J’ai adoré l’ambiance de ce roman. La forêt est un protagoniste à part entière. L’Ormévère est magique, mouvante, faite de sombres songes et de dures réalités. Elle ne fait pas de cadeau, mais reçoit les sacrifices avec avidité. Elle s’adapte à son hôte et ne souhaite pas le voir partir. Elle est à la fois attirante et repoussante, d’une beauté sauvage et d’une horreur sans nom. J’ai eu l’impression de me retrouver dans les pages du Livre des choses perdues qui avait été un énorme coup de coeur à l’époque, ou encore dans Annihilation, mais dans sa version magique et pas scientifique. Tout à fait passionnant.
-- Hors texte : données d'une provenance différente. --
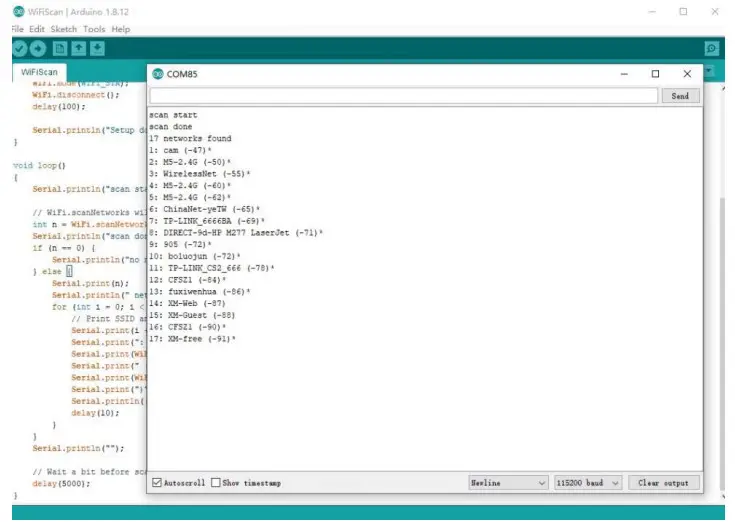Click the Clear output button
Image resolution: width=735 pixels, height=522 pixels.
pos(664,483)
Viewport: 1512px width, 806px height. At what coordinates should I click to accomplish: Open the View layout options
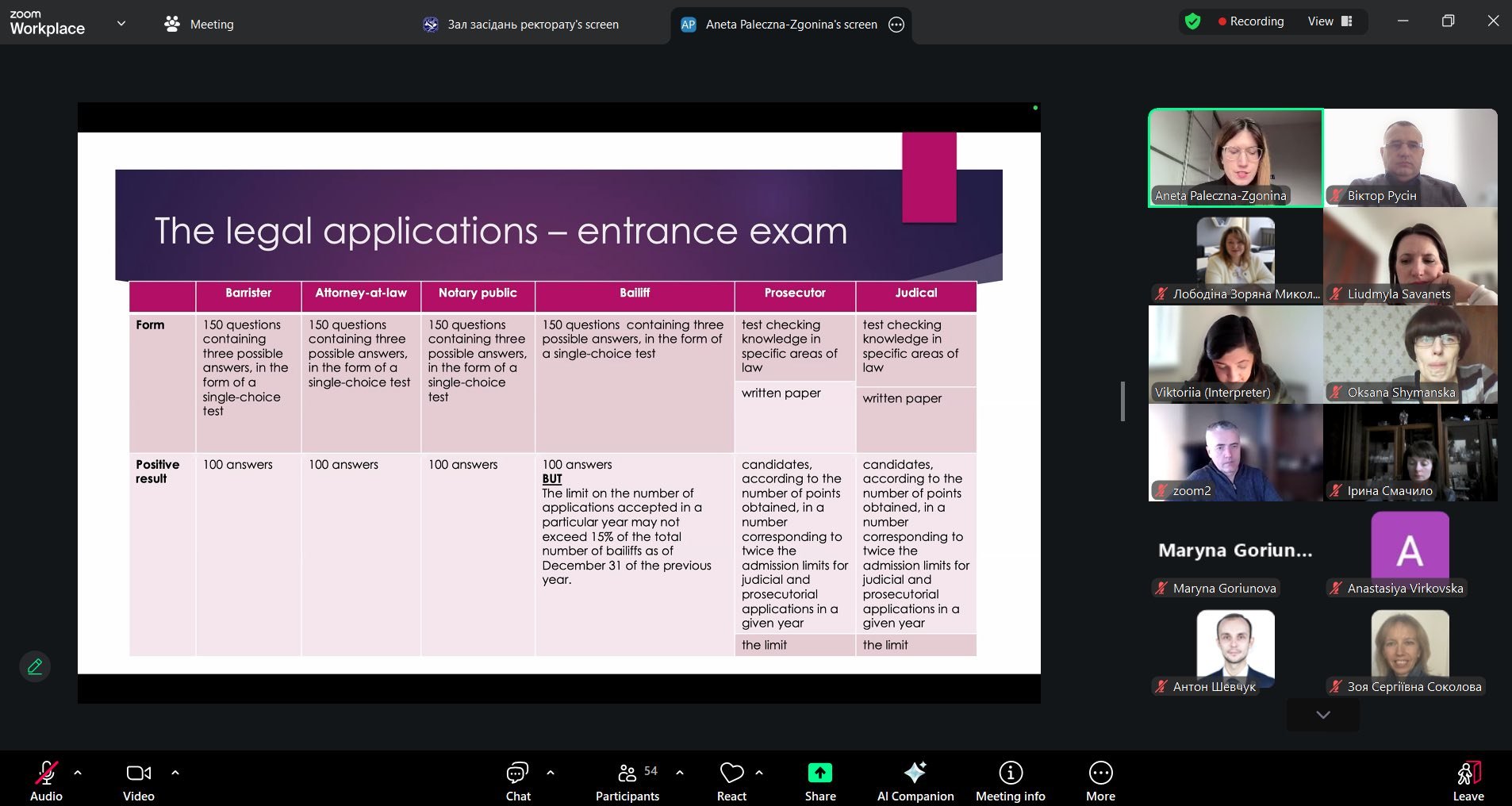pyautogui.click(x=1330, y=21)
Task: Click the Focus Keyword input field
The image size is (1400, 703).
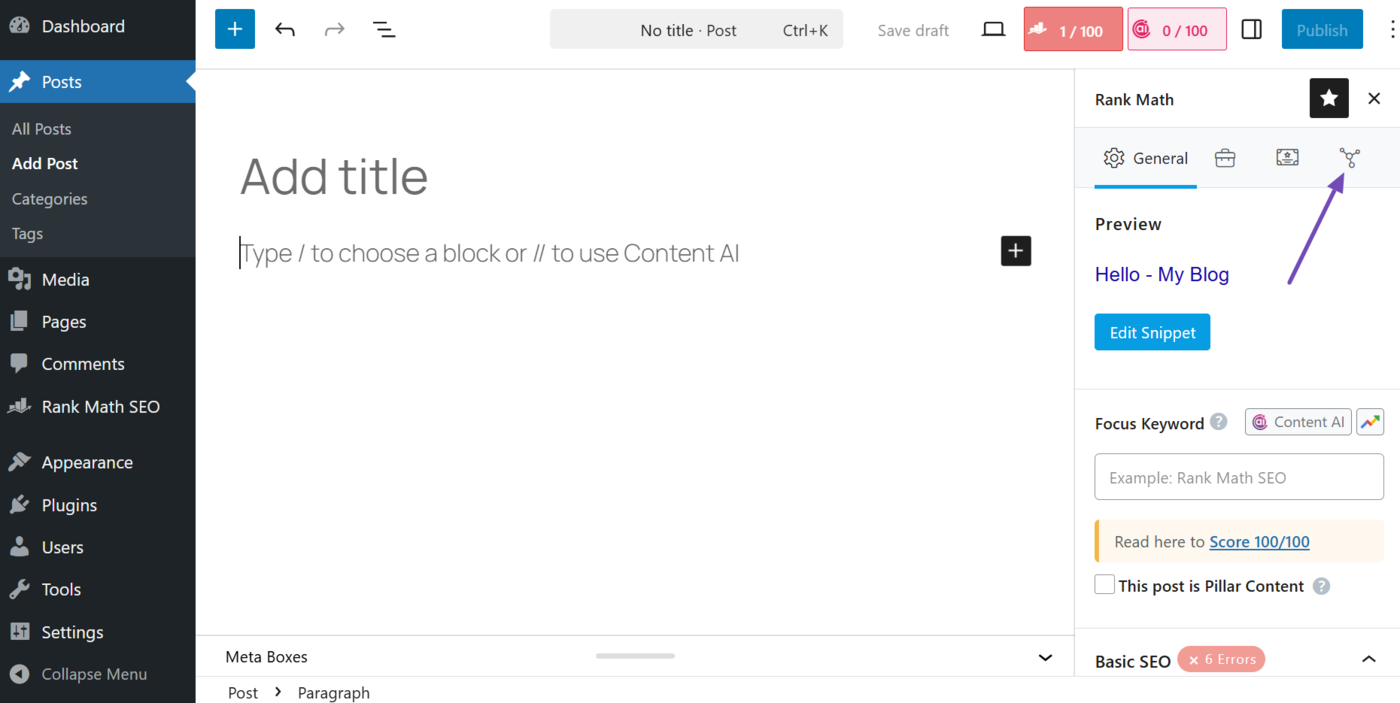Action: point(1239,477)
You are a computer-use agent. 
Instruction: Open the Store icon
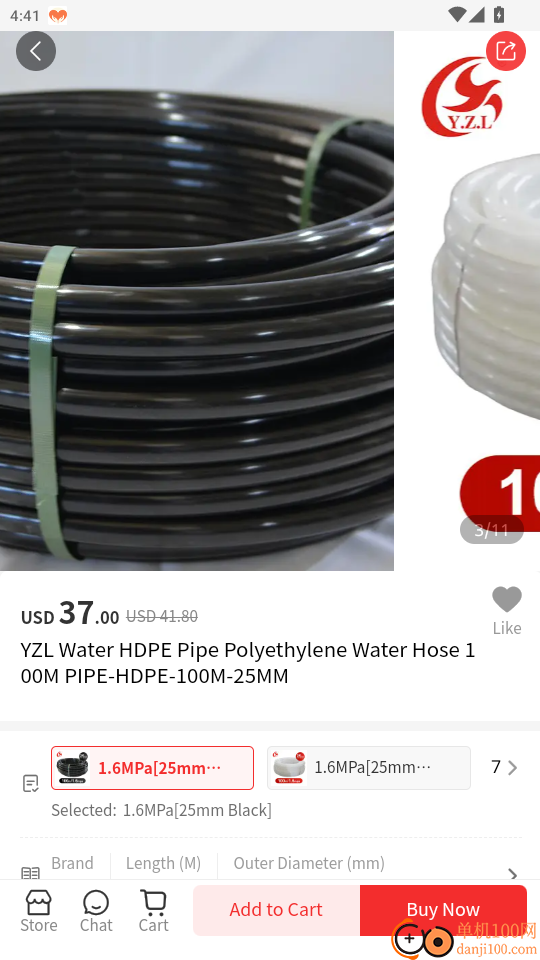39,911
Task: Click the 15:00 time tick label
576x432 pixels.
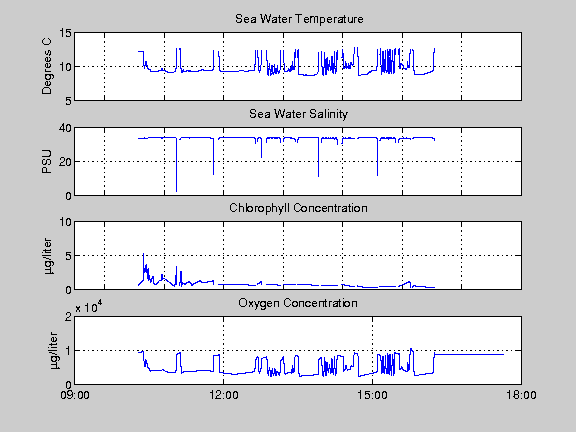Action: pos(372,395)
Les personnages qu’on y croise sont tout aussi fascinants. Ils sont les habitants de nos contes et légendes, créatures magiques qui peuvent aussi bien être bénéfiques que maléfiques. Ils sont cependant distordus, déformés par cette forêt qui ne laisse personne s’échapper. Comme toujours, la magie demande un prix et il est souvent lourd à payer. Chacun veut, voire exige, sa part du gâteau, car les visiteurs se font rares sur les chemins de l’Ormévère.
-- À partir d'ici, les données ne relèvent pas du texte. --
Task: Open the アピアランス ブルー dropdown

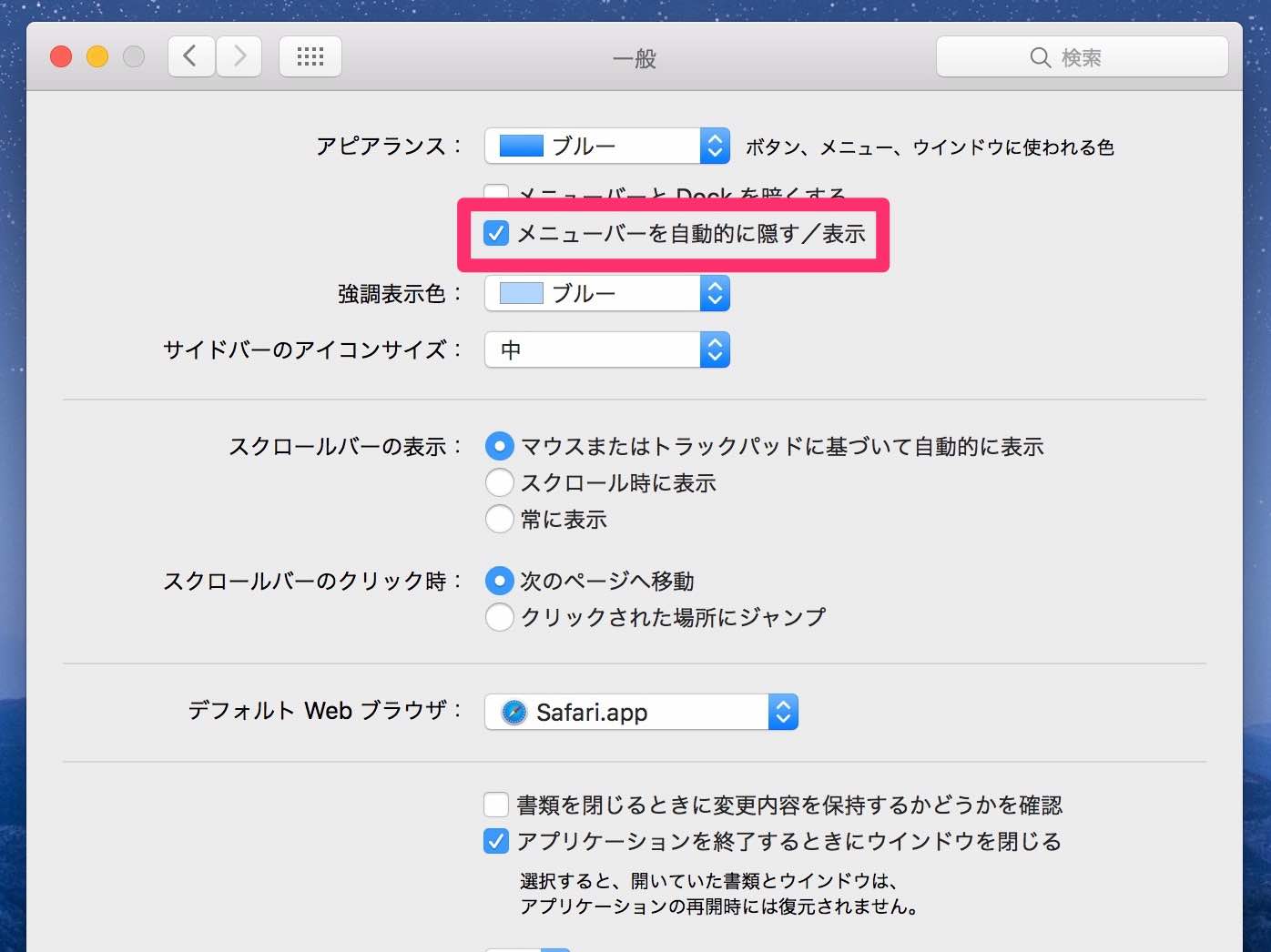Action: pyautogui.click(x=607, y=146)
Ce récit est aussi une course contre la montre car si on ne sort pas de l’Ormévère après une journée, on en est prisonnier à jamais. Véris n’a pas de moyen de vérifier le temps qui passe et le ciel n’est pas fiable dans une forêt où tout n’est que mirage. Il y a donc toujours cette tension de savoir si le temps imparti est révolu ou s’ils ont encore une chance de s’en sortir. Il faut aussi apprendre à ne pas se presser malgré le temps qui s’écoule inexorablement, à ne pas se précipiter là où la patience et la ruse sont requises.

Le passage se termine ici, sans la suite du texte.